Inside – Outside, 2009/2019
Old wooden window
Courtesy: Kenji Taki Gallery, Nagoya/Tokyo
Installation view: Shiota Chiharu: The Soul Trembles, Mori Art Museum, Tokyo, 2019
Photo: Sunhi Mang
Photo courtesy: Mori Art Museum, Tokyo
This exhibition will also trace back Shiota Chiharu 's early artistic practice through many documentary photos and videos: from painting and performance art to today's installation art. Stage design is also an important creative content of Shiota. Since 2003, Shiota Chiharu has created stage designs for nine opera and theater productions. For Shiota, whose practice has centered on the theme of “presence within absence” with a focus on installations, the space of the stage where singers, dancers, and actors, are “present” is a context that is completely different from that of a museum exhibition, which imbued Shiota’sown practice with a wider spectrum of possibilities.

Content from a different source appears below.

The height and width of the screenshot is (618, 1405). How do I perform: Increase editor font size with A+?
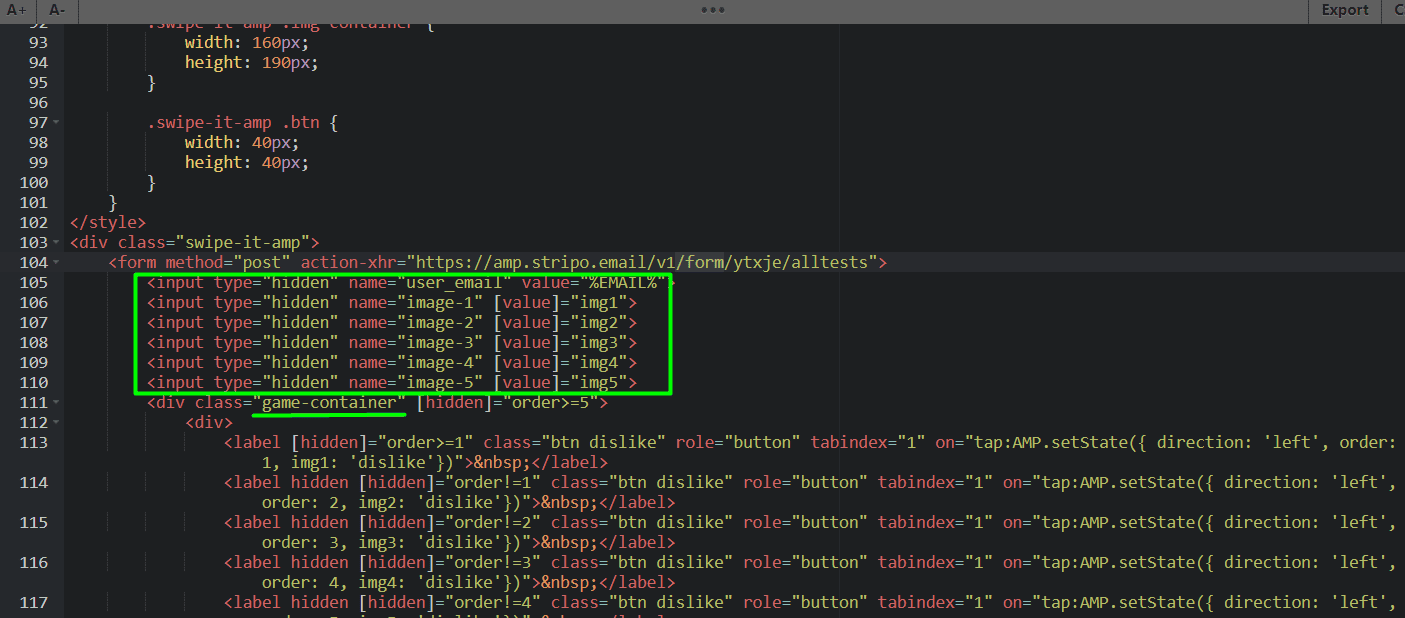(x=16, y=10)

Installation view: Shiota Chiharu: The Soul Trembles, Mori Art Museum, Tokyo, 2019
Photo: Sunhi Mang
Photo courtesy: Mori Art Museum, Tokyo
Shiota Chiharu is famous for performance art and installation art, expressing her feelings for memory, anxiety, dreams, silence and other intangible things. Her works are derived from personal experience and have attracted audiences from all over the world by questioning seemingly universal concepts such as identity, boundaries and survival. The name of the exhibition "trembling soul" accurately refers to the artist's personal experience of touching the heart due to some indescribable emotions. At the same time, she is also eager to pass this shocking feeling to the audience and stimulate the audience to think about the meaning of life. And the inner workings of the soul.
About the Artist

Shiota Chiharu, studio portrait © Chiharu Shiota, courtesy Atelier Chiharu Shiota. Photography by Sunhi Mang
Born in Osaka, 1972. Currently based in Berlin, Germany. Shiota’s inspiration often emerges from a personal experience or emotion which she expands into universal human concerns such as life, death and relationships. She has redefined the concept of memory and consciousness by collecting ordinary objects such as shoes, keys, beds, chairs and dresses, and engulfing them in immense thread structures. She explores this sensation of a ‘presence in the absence’ with her installations, but also presents intangible emotions in her sculptures, drawings, performance videos, photographs and canvases.
In 2008, she was awarded with ‘the Minister of Education, Culture, Sports, Science and Technology’s Art Encouragement Prize for New Artists, Japan’. Her work has been displayed at international institutions worldwide including the Museum of New Zealand Te Papa Tongarewa, Wellington (2020); Mori Art Museum, Tokyo (2019); Gropius Bau, Berlin (2019); Art Gallery of South Australia (2018); Yorkshire Sculpture Park, UK (2018); Power Station of Art, Shanghai (2017); K21 Kunstsammlung Nordrhein-Westfalen, Düsseldorf (2015); Smithsonian Institution Arthur M.Sackler Gallery, Washington DC (2014); the Museum of Art, Kochi (2013); and the National Museum of Art, Osaka (2008) among others. She has also participated in numerous international exhibitions such as the Oku-Noto International Art Festival (2017); Sydney Biennale (2016); Echigo-Tsumari Art Triennale (2009) and Yokohama Triennale (2001). In 2015, Shiota was selected to represent Japan at the 56th Venice Biennale.